* Required work: Transcribe the records that follow exactly. Skip the pictures.

***** Given entries *****

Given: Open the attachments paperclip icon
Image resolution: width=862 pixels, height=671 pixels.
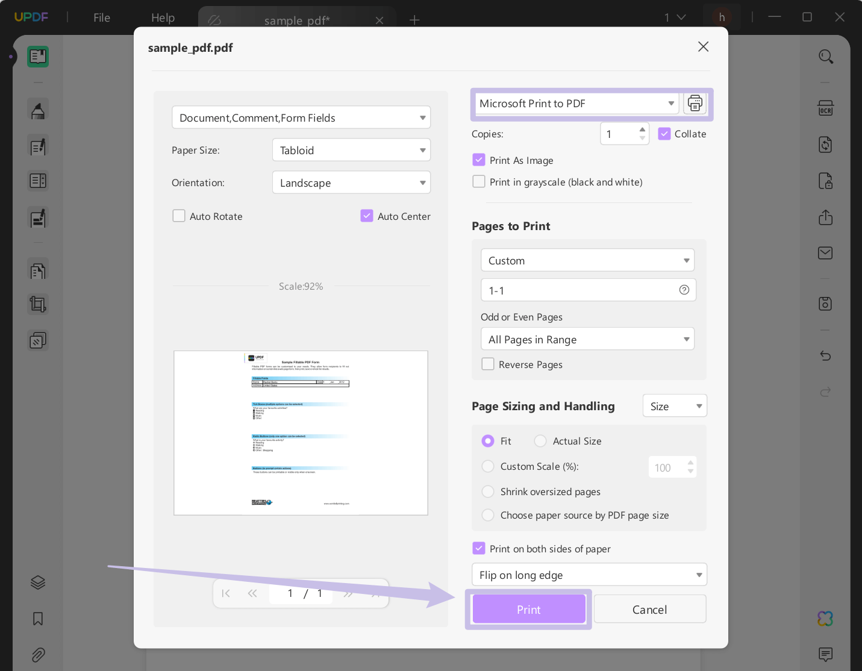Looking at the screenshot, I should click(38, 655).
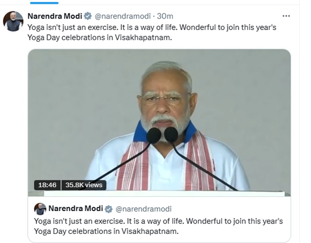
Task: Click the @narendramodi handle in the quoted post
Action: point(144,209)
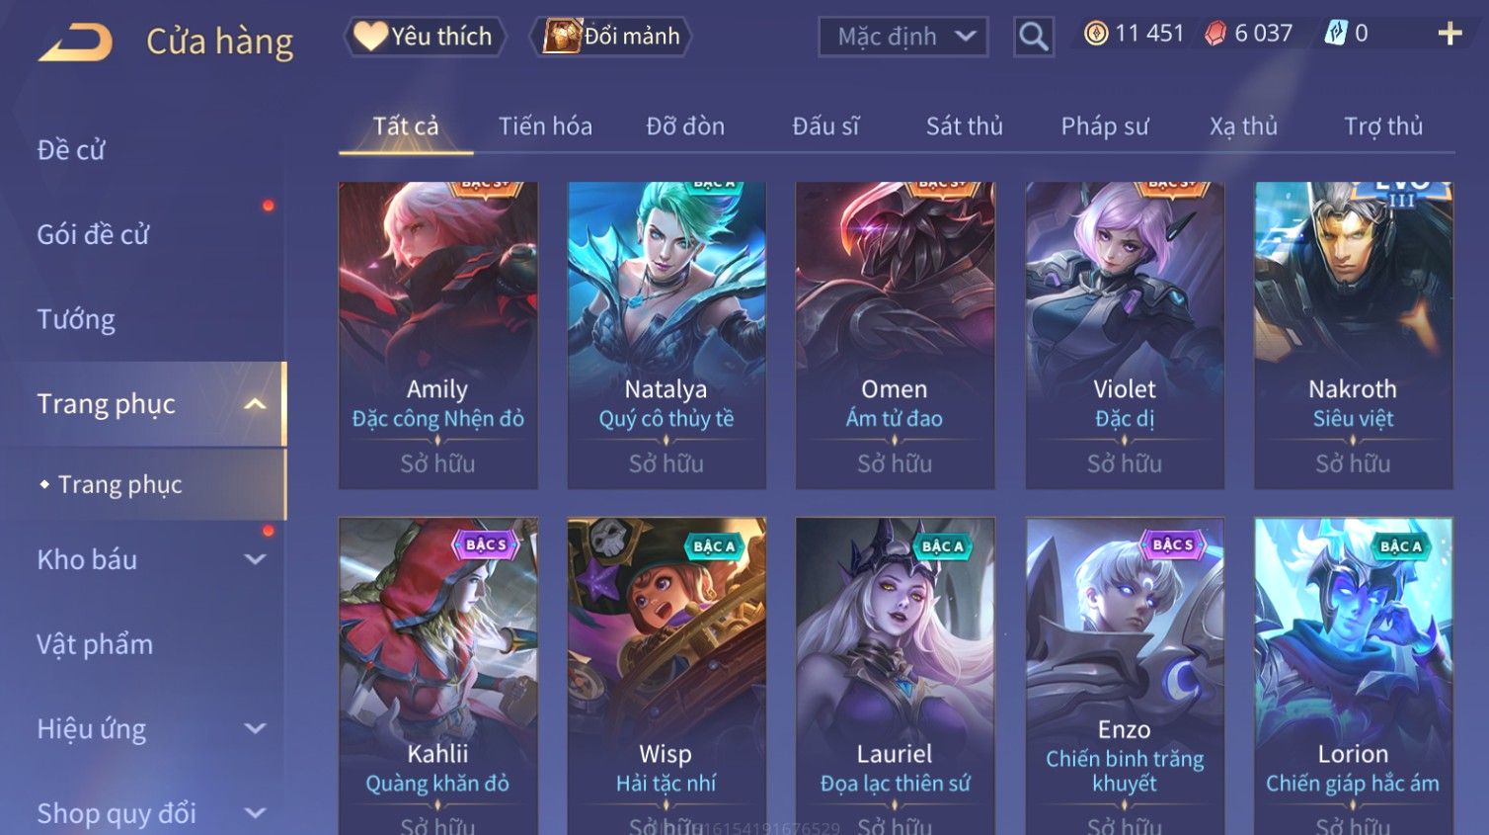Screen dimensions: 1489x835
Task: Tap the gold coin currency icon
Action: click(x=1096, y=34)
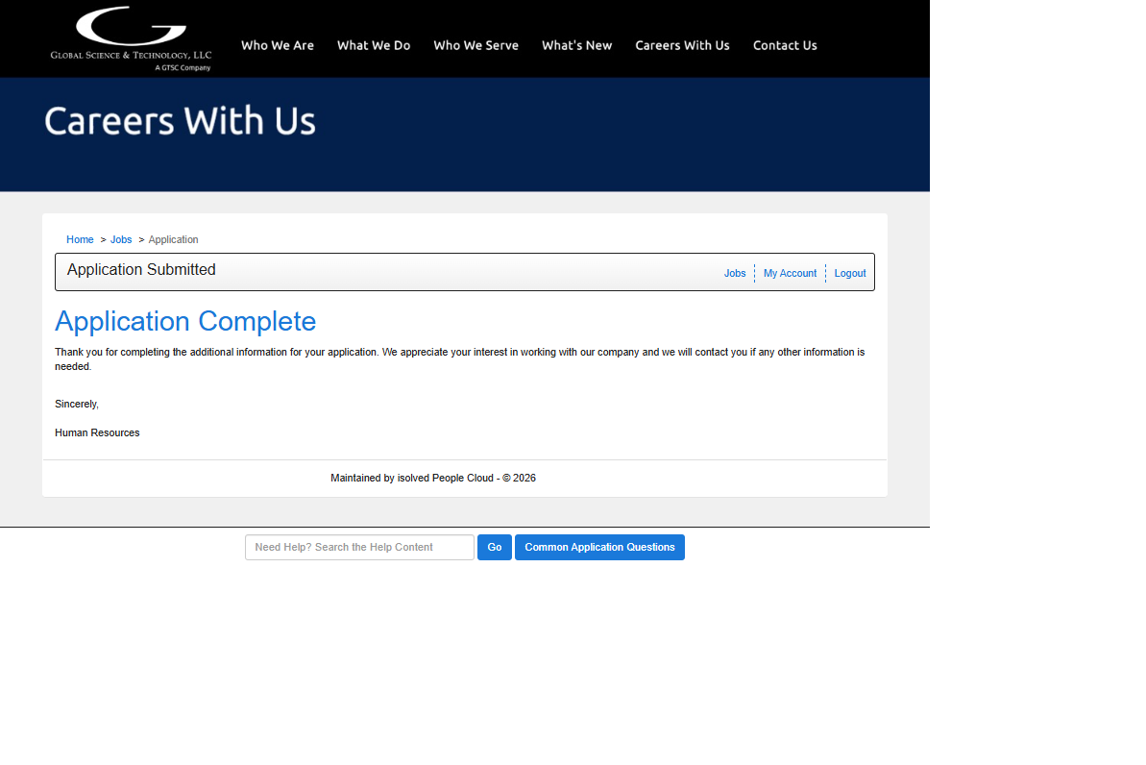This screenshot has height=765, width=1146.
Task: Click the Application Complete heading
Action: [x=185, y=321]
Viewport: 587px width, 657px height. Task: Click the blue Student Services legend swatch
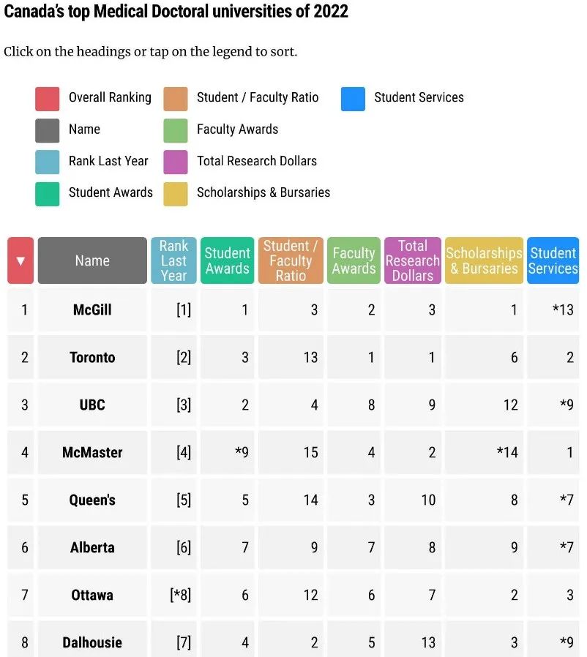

*****

* Result of this exercise:
Given: Open the attachments paperclip icon
Image resolution: width=862 pixels, height=671 pixels.
Looking at the screenshot, I should click(38, 655).
Task: Click the @narendramodi handle in the quoted post
Action: point(144,209)
Screen dimensions: 1489x835
Task: Tap the gold coin currency icon
Action: click(x=1096, y=34)
This screenshot has height=765, width=1146.
Task: Click the Application Complete heading
Action: [x=185, y=321]
Viewport: 587px width, 657px height. Task: Click the blue Student Services legend swatch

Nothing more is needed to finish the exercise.